### GOAL OF THE EXERCISE
With the line containing "575x390 pixels." as the starting point, output every line of the data below through its final line, character for character.

(Stored data)
════
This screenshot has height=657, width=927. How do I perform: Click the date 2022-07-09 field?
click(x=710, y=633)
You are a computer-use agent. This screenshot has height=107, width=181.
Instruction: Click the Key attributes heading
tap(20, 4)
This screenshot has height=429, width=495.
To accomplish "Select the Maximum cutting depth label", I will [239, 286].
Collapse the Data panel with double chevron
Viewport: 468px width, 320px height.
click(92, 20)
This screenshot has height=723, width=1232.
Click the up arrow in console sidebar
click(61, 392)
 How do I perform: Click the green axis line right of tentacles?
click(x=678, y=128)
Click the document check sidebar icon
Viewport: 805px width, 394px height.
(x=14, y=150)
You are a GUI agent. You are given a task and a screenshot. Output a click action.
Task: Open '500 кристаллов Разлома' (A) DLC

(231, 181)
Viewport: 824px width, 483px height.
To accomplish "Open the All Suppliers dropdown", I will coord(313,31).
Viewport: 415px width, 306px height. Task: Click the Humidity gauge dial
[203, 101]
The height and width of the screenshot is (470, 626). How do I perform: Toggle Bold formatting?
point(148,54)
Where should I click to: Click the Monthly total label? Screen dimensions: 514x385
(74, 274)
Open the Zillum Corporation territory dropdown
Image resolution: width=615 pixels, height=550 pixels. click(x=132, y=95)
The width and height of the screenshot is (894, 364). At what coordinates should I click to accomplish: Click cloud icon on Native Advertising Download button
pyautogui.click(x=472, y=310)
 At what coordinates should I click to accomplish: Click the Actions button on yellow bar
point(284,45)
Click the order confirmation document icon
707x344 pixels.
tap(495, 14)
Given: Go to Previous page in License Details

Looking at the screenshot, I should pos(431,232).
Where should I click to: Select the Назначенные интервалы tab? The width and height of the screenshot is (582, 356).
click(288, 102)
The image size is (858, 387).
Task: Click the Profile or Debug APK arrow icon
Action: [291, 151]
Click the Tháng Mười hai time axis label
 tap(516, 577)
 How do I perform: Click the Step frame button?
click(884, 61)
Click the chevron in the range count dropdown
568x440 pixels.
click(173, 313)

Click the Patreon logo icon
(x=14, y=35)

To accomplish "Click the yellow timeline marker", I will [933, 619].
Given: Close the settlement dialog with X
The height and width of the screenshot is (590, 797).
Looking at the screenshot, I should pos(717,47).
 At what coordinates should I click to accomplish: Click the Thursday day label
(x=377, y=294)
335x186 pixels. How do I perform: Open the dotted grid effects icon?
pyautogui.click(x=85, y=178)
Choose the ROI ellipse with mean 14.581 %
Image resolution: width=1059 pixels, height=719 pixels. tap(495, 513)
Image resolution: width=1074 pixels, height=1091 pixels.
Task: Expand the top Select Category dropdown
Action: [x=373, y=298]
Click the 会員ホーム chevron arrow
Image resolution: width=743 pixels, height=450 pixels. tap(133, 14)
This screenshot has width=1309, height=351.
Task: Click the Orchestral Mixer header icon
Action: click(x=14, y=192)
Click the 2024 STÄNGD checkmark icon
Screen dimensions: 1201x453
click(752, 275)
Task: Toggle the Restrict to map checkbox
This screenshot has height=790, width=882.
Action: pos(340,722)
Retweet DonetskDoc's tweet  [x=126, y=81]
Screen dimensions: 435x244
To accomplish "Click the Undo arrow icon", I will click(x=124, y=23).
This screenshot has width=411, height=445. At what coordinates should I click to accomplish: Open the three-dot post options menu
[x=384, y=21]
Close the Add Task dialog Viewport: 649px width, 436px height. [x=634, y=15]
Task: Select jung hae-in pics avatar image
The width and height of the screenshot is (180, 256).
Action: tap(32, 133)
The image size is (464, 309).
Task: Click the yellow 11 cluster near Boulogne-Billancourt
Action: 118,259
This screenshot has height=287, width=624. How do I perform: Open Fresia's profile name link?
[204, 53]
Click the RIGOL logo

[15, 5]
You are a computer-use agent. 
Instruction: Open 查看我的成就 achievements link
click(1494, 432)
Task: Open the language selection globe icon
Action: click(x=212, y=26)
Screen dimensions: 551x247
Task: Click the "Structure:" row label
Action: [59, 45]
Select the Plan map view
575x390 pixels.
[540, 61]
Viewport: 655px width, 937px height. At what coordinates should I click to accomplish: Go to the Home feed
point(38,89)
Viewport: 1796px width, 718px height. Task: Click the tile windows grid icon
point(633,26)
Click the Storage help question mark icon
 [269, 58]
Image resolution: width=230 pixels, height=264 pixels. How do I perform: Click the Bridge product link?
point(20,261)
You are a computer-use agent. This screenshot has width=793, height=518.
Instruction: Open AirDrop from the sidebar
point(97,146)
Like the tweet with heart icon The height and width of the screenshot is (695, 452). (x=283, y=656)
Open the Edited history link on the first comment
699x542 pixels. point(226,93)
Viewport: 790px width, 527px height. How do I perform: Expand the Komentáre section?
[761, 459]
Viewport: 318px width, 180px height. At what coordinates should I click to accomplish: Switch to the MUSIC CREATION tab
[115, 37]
════
### SOLUTION BELOW
575x390 pixels.
[540, 61]
Viewport: 655px width, 937px height. At what coordinates should I click to accomplish: Go to the Home feed
point(38,89)
Viewport: 1796px width, 718px height. Task: Click the tile windows grid icon
point(633,26)
Click the Storage help question mark icon
 [269, 58]
Image resolution: width=230 pixels, height=264 pixels. How do I perform: Click the Bridge product link?
point(20,261)
You are a computer-use agent. This screenshot has width=793, height=518.
Instruction: Open AirDrop from the sidebar
point(97,146)
Like the tweet with heart icon The height and width of the screenshot is (695, 452). (x=283, y=656)
Open the Edited history link on the first comment
699x542 pixels. point(226,93)
Viewport: 790px width, 527px height. How do I perform: Expand the Komentáre section?
[761, 459]
Viewport: 318px width, 180px height. At what coordinates should I click to accomplish: Switch to the MUSIC CREATION tab
[115, 37]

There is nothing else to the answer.